## [OBJETIVOS]
[1] Segundo o ensaio, em que se baseia o nosso julgamento moral?
[2] Resuma o ensaio em duas frases.
[3] Reproduza do ensaio o trecho que vai desde "Um jovem, por" até "entrem em contato.", inclusive.

## [TRECHO FORNECIDO]
"""
A ortodoxia religiosa e a ética do amor ao próximo
 
 
 
 
O tema deste ensaio está relacionado ao universo das escolhas morais e a preocupação em preservar valores que expressem comportamentos inspirados nos mais elevados padrões de convivência, solidariedade e, porque não dizer, de felicidade.
 
Ouvi dizer que “ um homem movido por uma crença tem muito mais força do que noventa e nove movidos pelo interesse”. Fato ou ficção, as crenças, religiosas ou não, exercem um papel importante na vida social.
 
Nosso julgamento moral está baseado num conjunto de crenças adquiridas no decorrer da vida, por isso, é muito comum que um sistema de valores seja adotado num dado momento. As motivações que levam uma pessoa a essa escolha são as mais variadas, desde as mais simples até as mais complexas.
 
Um jovem, por exemplo, assiste a um filme hollywoodiano e subliminarmente adota para si valores pacifistas tratados num roteiro que mostra os horrores da guerra e tem como protagonista um abnegado defensor de refugiados em zona de conflito.
 
Sabemos também que novelas, jornais, documentários, livros, escolas, religiões e praticamente todas as formas de manifestação cultural trazem junto de si uma carga de valores que podem influenciar positiva ou negativamente aqueles que com eles entrem em contato.
"""
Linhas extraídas
"""
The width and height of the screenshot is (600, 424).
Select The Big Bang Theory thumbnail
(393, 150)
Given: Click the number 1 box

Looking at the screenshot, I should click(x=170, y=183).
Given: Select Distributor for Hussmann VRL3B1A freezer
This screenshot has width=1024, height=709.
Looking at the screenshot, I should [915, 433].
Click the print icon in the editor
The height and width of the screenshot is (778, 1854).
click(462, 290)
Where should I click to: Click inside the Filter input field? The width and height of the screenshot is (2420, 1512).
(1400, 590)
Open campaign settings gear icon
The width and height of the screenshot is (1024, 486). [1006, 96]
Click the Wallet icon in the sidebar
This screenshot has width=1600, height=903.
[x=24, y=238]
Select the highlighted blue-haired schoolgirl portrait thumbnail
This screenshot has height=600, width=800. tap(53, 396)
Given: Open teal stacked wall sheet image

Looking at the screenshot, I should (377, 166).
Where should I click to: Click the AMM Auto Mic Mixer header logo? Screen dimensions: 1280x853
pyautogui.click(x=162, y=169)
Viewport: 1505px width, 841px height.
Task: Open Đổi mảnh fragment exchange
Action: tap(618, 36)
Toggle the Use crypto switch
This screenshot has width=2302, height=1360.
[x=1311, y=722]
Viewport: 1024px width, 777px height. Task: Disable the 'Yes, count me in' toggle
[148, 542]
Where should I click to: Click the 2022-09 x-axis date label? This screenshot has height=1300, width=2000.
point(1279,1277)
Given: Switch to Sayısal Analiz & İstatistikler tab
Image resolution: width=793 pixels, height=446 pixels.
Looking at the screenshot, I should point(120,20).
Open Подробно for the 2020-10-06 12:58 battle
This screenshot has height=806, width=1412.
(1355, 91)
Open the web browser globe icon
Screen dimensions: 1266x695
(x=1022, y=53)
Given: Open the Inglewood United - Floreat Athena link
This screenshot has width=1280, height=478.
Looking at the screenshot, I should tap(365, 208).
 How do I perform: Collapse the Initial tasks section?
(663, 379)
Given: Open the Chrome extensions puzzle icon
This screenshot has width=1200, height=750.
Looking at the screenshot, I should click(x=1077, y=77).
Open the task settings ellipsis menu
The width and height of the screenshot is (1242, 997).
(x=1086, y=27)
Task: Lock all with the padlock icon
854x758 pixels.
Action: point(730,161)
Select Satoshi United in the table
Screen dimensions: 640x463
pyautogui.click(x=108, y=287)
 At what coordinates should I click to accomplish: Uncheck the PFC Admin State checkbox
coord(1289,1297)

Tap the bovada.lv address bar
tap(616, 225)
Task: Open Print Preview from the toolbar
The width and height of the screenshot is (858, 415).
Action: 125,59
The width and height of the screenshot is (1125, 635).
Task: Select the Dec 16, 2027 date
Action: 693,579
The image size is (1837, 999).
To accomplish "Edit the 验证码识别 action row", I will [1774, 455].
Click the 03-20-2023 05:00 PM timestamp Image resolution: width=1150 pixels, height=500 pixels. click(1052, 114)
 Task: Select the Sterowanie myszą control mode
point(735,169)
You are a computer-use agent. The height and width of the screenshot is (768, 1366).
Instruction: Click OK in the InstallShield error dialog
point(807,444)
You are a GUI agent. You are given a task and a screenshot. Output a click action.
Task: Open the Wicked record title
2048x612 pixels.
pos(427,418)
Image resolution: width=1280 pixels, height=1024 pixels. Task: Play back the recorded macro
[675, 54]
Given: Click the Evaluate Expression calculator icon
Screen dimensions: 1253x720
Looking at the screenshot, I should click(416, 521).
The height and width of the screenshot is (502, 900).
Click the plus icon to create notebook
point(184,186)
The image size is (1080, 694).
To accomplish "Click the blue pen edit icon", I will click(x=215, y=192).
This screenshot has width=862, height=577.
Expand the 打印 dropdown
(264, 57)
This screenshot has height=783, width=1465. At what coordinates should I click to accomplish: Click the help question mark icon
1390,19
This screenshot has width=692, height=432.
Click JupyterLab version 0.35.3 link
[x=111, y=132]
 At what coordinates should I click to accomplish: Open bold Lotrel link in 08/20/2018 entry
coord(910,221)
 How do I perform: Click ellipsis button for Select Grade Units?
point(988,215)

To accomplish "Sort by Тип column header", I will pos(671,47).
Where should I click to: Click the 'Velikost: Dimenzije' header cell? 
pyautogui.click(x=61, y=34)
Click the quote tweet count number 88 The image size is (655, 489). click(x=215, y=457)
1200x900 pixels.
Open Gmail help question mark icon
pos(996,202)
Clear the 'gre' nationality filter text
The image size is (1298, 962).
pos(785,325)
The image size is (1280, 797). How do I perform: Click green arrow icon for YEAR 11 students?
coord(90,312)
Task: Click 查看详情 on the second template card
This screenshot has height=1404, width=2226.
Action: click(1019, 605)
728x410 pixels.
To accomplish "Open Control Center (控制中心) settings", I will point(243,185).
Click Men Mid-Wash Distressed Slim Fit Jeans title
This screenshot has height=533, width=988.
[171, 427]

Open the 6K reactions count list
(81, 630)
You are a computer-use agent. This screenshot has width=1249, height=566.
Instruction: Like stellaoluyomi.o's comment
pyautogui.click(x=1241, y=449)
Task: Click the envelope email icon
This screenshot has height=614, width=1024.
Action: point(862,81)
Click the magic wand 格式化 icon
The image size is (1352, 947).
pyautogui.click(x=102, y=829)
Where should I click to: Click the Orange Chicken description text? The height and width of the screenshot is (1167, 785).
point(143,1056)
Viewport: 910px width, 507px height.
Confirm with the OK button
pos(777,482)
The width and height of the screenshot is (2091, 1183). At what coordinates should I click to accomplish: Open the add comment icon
"""
## [RESPOSTAS ÀS TAREFAS]
[1] Num conjunto de crenças adquiridas no decorrer da vida.

[2] O ensaio trata das escolhas morais e da preocupação em preservar valores inspirados nos mais elevados padrões de convivência, solidariedade e felicidade, e afirma que as crenças, religiosas ou não, exercem um papel importante na vida social. O julgamento moral baseia-se em crenças adquiridas ao longo da vida, e novelas, jornais, filmes, livros, escolas, religiões e praticamente todas as formas de manifestação cultural trazem valores que podem influenciar positiva ou negativamente quem entra em contato com eles.

[3]
Um jovem, por exemplo, assiste a um filme hollywoodiano e subliminarmente adota para si valores pacifistas tratados num roteiro que mostra os horrores da guerra e tem como protagonista um abnegado defensor de refugiados em zona de conflito.
 
Sabemos também que novelas, jornais, documentários, livros, escolas, religiões e praticamente todas as formas de manifestação cultural trazem junto de si uma carga de valores que podem influenciar positiva ou negativamente aqueles que com eles entrem em contato.